Even if it turns out that the disaster was the result of gross negligence rather than conscious design, ultimate responsibility rests with the Labor government and the entire political establishment in Australia. The reactionary nostrums of “border protection” have been pushed without letup by every parliamentary party, including the Greens. While anyone fleeing persecution has the legal and democratic right to claim asylum in any country they choose, the response of successive Australian governments, both Labor and Liberal, has been to vilify and scapegoat refugees—drawing on the filthy ideological traditions of White Australia—and to further militarise the country’s maritime borders.

In 2007, Labor was elected to office amid enormous hostility towards the incumbent Howard government, including over its vicious treatment of asylum seekers. Yet the Gillard government has seamlessly continued its policy. Refugees are stymied at every turn. More than 2,700 registered asylum seekers are currently in Indonesia, waiting to be formally recognised and permitted into Australia, while another 800 have been officially recognised. The Australian government promised to accept just 500 of these refugees by the end of this year, but the Age reported today that fewer than 100 had arrived under the program, with only around 50 more cleared to come.

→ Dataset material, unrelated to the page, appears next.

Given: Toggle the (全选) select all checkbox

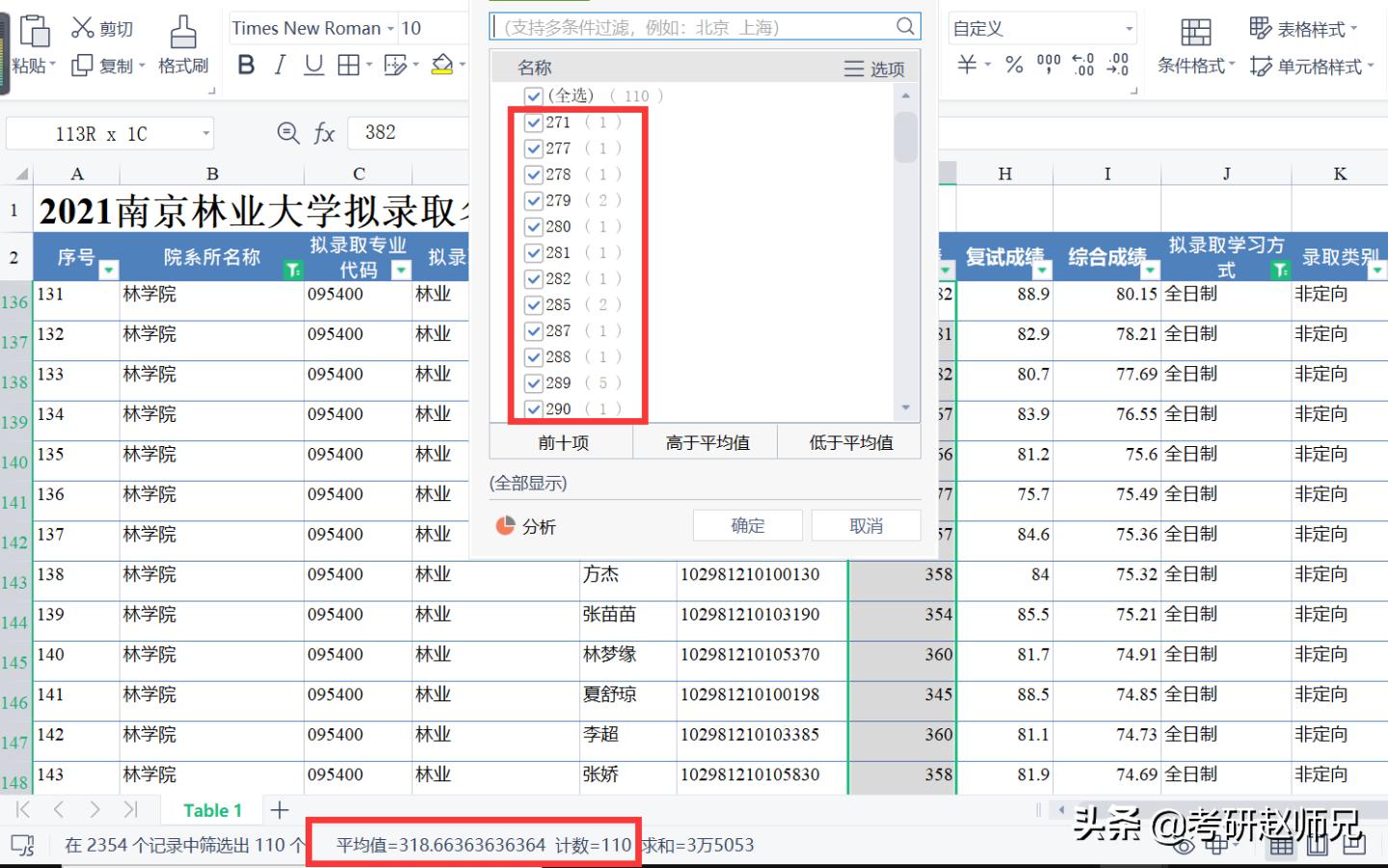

With little hope of being given sanctuary through official channels, asylum seekers and their families are forced to take their lives into their hands and make the dangerous journey from Indonesia to Australia on overcrowded and unsafe vessels.

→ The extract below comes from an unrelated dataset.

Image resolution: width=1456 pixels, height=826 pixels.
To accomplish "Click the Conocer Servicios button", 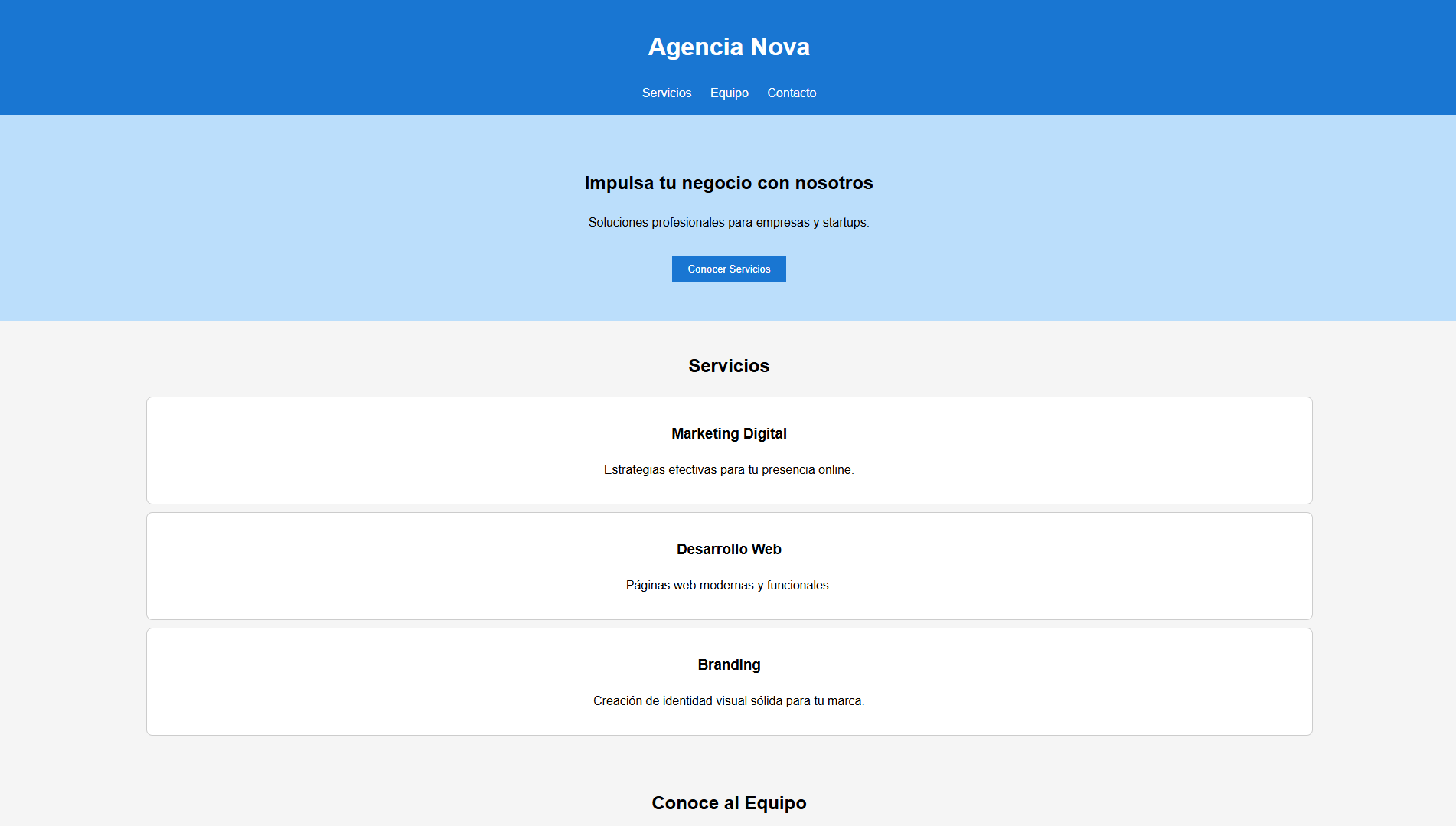I will point(728,269).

Yesterday’s disaster is only the worst of a series of recent refugee deaths. As many as 170 people may have already drowned trying to reach the country since Labor came to power, and three refugees have committed suicide in detention centres in recent months. The Gillard government has been exploiting the fatalities in the same way that the Howard government used the SIEV X deaths. In June this year, it released immigration department video advertisements on YouTube designed to discourage asylum seekers, including one featuring a drowning person.